Required work: Reproduce the lines below without any change, beginning with the line that contains "Toggle the Clip to Bounds checkbox" and continuing through the final line.
::: Record extracts :::
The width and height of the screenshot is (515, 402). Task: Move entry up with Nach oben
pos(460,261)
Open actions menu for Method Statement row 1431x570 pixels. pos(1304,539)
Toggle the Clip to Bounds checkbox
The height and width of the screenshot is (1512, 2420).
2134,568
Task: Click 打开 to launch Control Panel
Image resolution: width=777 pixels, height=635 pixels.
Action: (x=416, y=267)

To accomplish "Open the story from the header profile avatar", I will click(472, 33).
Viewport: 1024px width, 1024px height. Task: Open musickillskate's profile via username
:::
Complete output:
Toggle the Clip to Bounds checkbox
The height and width of the screenshot is (1512, 2420).
2134,568
Task: Click 打开 to launch Control Panel
Image resolution: width=777 pixels, height=635 pixels.
Action: (x=416, y=267)

To accomplish "Open the story from the header profile avatar", I will click(472, 33).
Viewport: 1024px width, 1024px height. Task: Open musickillskate's profile via username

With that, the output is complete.